> **EXERCISE GOAL**
Start with the line that holds "Select the Pineapple label text". Please copy it and each remaining line below exactly, leaving pictures out.

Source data
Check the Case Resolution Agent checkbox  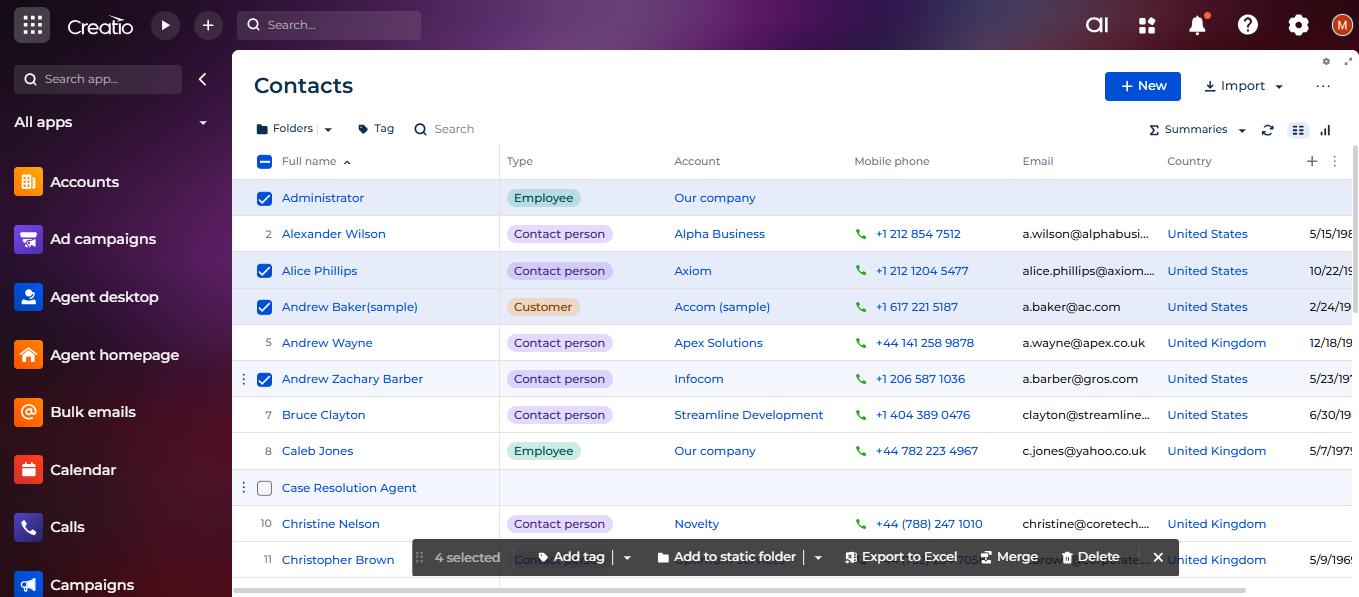(264, 488)
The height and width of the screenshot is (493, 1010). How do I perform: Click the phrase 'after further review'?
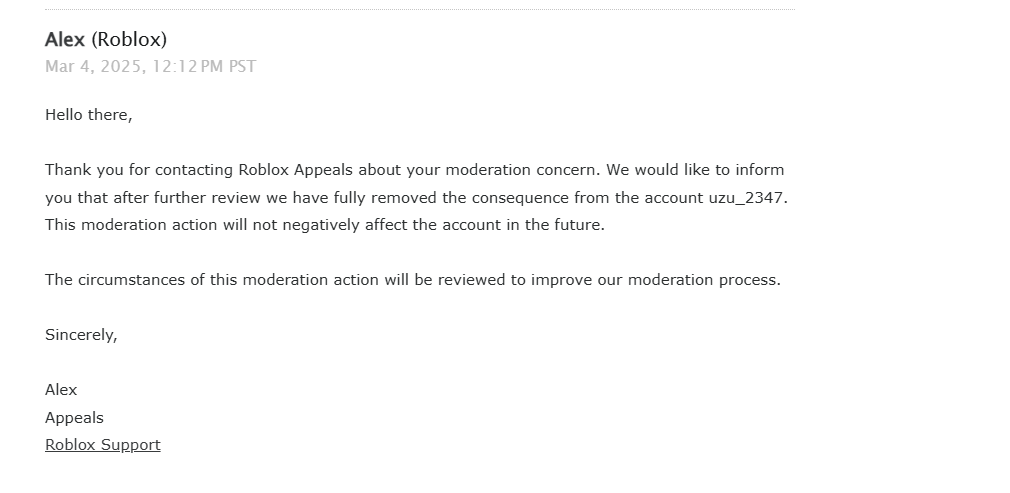[x=187, y=198]
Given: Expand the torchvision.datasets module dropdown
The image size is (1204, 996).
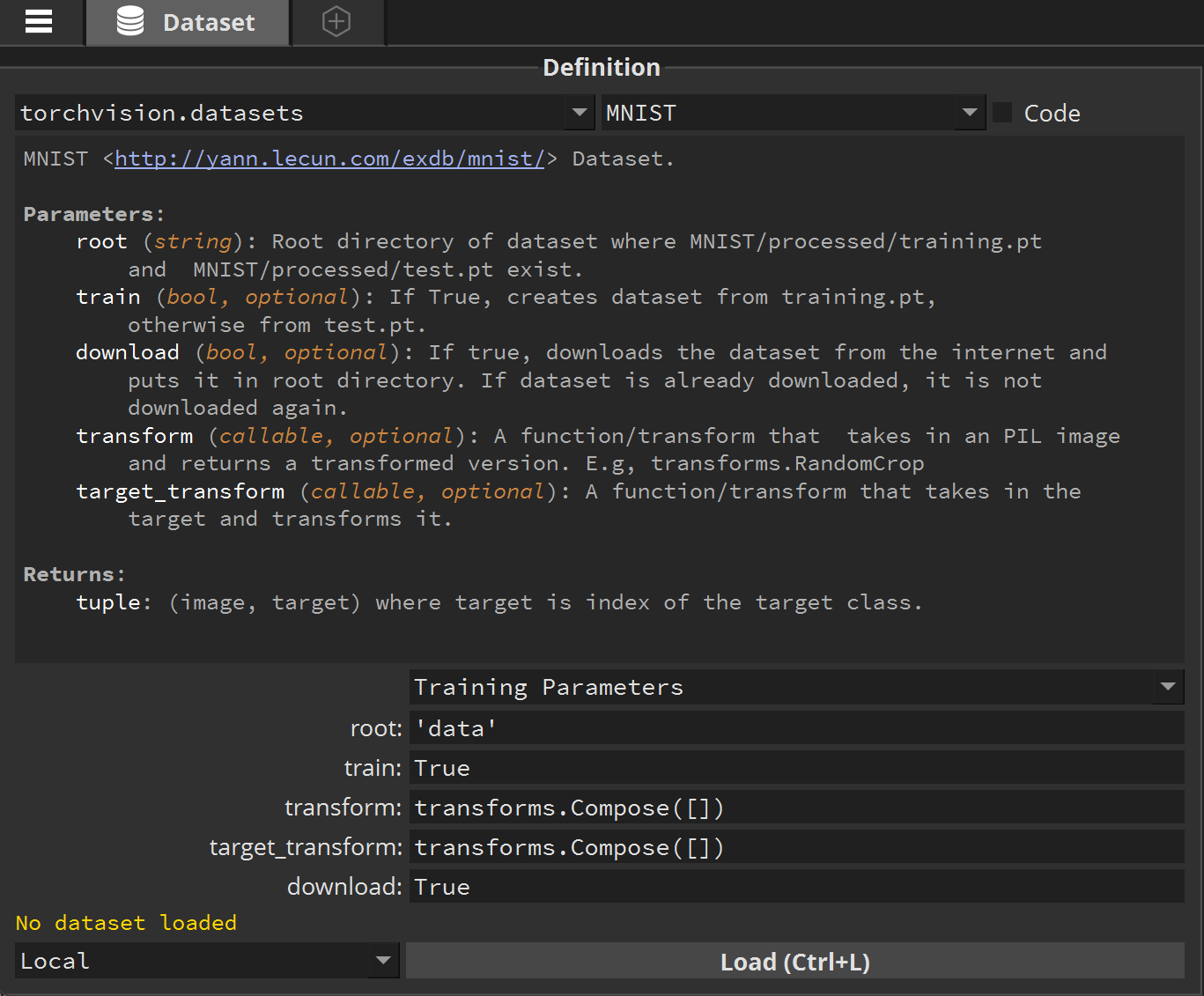Looking at the screenshot, I should [579, 113].
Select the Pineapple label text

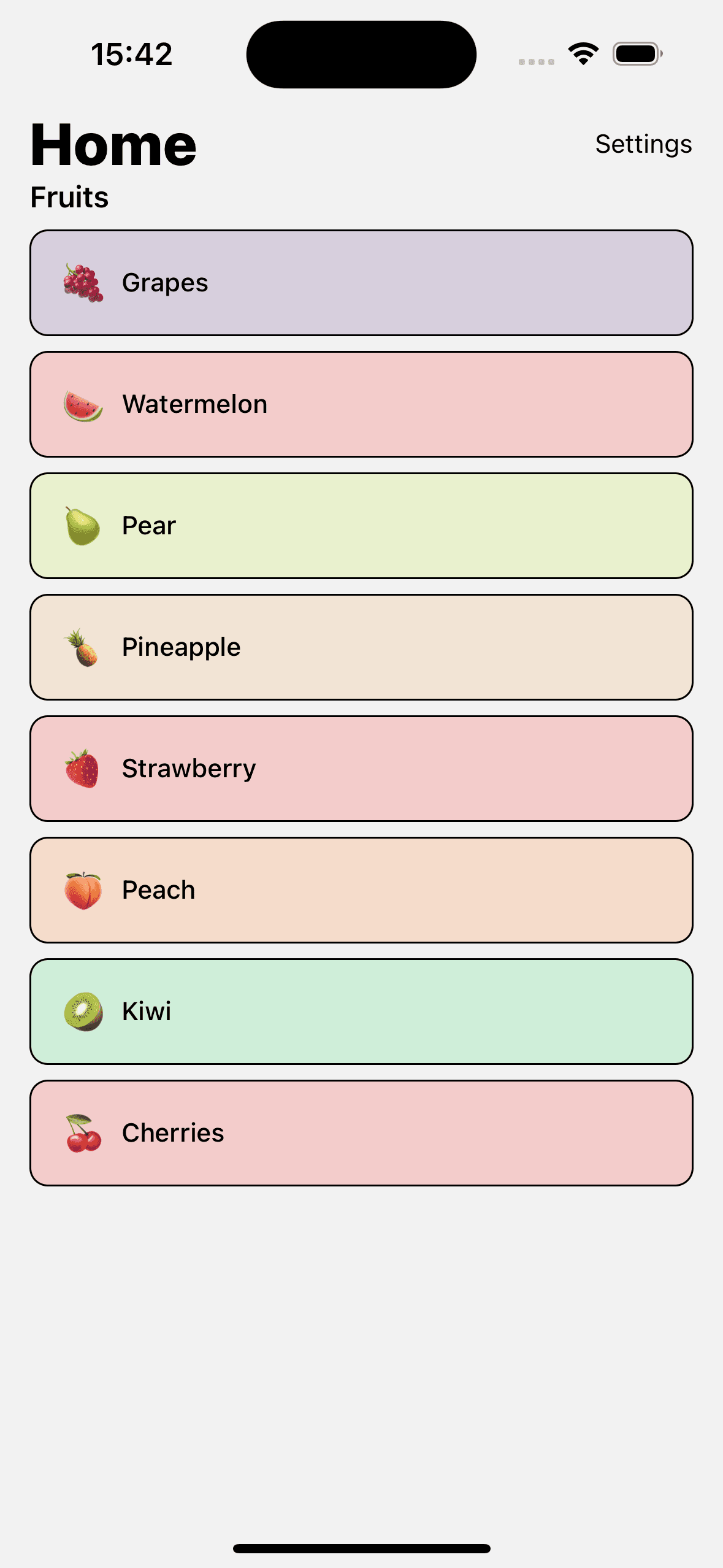click(x=182, y=647)
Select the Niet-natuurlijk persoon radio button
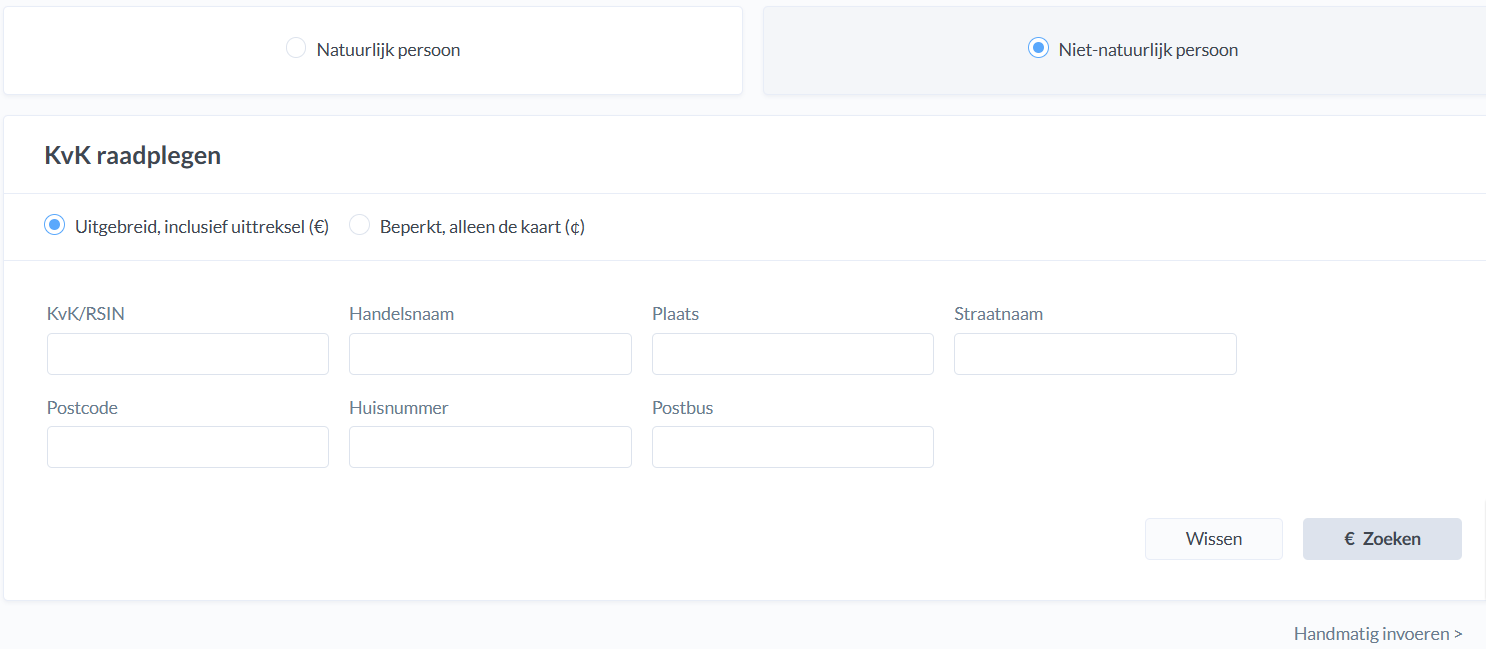 (1038, 48)
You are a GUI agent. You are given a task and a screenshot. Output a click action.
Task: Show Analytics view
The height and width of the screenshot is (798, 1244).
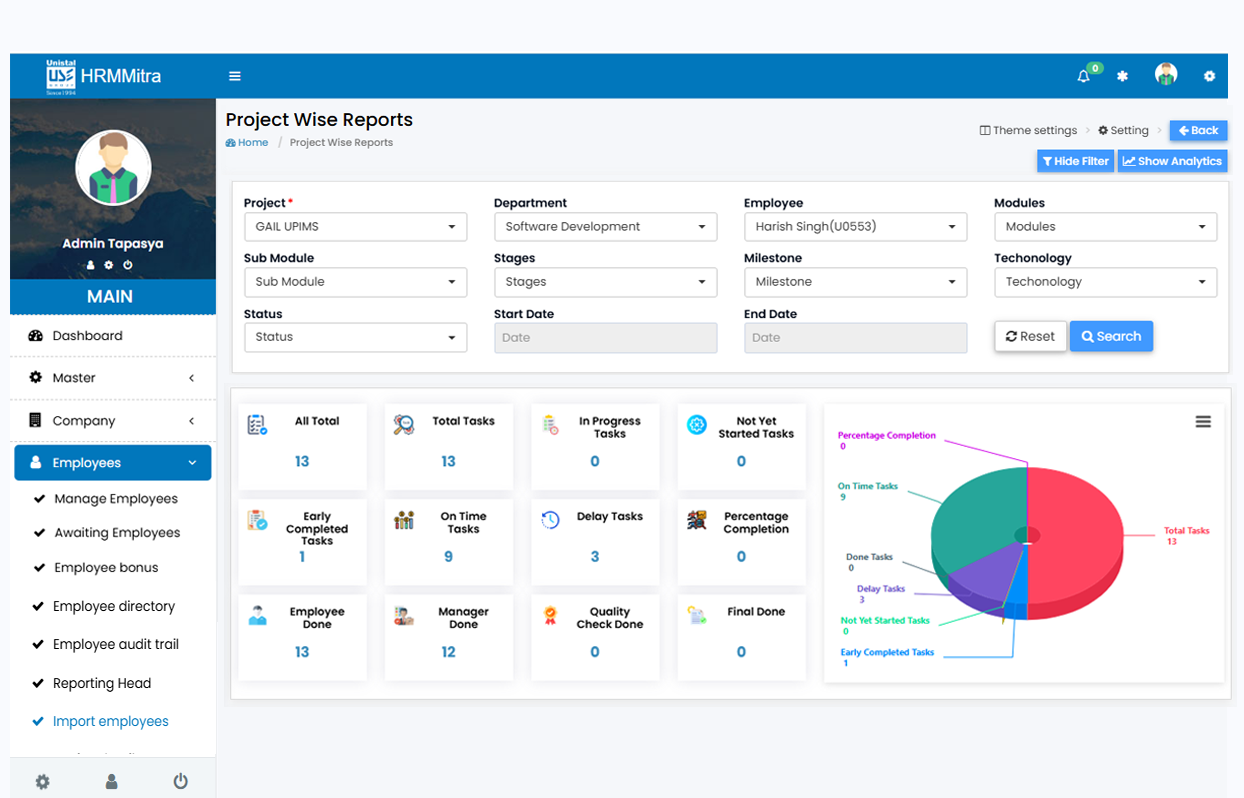[x=1172, y=161]
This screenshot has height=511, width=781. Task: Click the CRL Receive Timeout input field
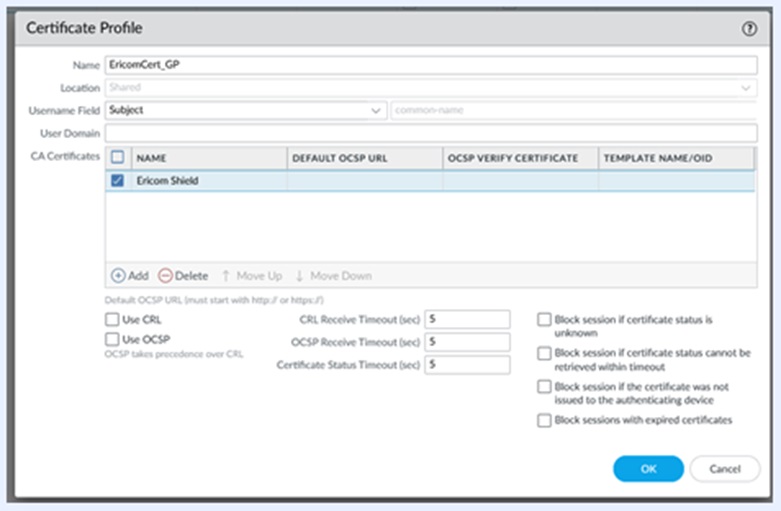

> **RESPONSE FOR THIS EXERCISE**
Select the Pineapple label text

click(x=182, y=647)
Select the Niet-natuurlijk persoon radio button
 (1038, 48)
You are a GUI agent. You are given a task and a screenshot. Output a click action.
Task: Show Analytics view
The height and width of the screenshot is (798, 1244).
[x=1172, y=161]
This screenshot has height=511, width=781. Task: Click the CRL Receive Timeout input field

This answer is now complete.